I bet when she looks at herself in the mirror she wishes brown paper bags were in fashion.
Why would I want to inherit a sex machine used by my grandma?
id tell you what to do, but my morals dont exactly scream, "Listen to this guy!"
I think I may have appendicitis, but the house is like two blocks from the hospital so I'm just gonna go and drink anyway.
I just had a 30 minute conversation about hummingbirds. That high.
I miss high conversations.
Swinging. Is. Amazing.
Afraid I'm about to get arrested. Complicated situation but not a joke. If I do not text again that all is clear within 90 minutes kindly begin bail process. I have the cash to repay as soon as I get home. Details later.
You're in a tuxedo, you can pee wherever you want.
My neighbor caught me peeing on his rose bushes at 2 in the morning while wearing my Santa hat. My sex appeal has never been higher.
BTW I totally understand panda express being popular amongst the highs. I can feel the shrimp being slaughtered in my mouth. It's fantastic.

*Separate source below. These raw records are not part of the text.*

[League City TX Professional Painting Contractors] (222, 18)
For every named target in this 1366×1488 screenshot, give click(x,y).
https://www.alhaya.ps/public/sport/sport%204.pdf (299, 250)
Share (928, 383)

I'm not sure what step "make amends" is, but my phone is on
He offered to let her do a line of coke off his hard-on. She said she'd had that hard-on and it would be a bump, not a line. Everyone laughed. That's why he left.
So that answers the first question but not the second: how the fuck am I getting home?
HOLY FUCK i just remembered we had bows and arrows and firecrackers last night
and flaming arrows and vodka
how did we not set your garage on fire
I'm sitting naked on my bathroom floor and it remind me of us.
That's my way of saying I miss you
So the next time I search for "Dragon Dildo" on my phone, I should probably clear the browser before handing my phone to someone and that's the first thing they see haha
Kids music just accidentally came on at this party. I didn't know how many stoners were here until they all sang along.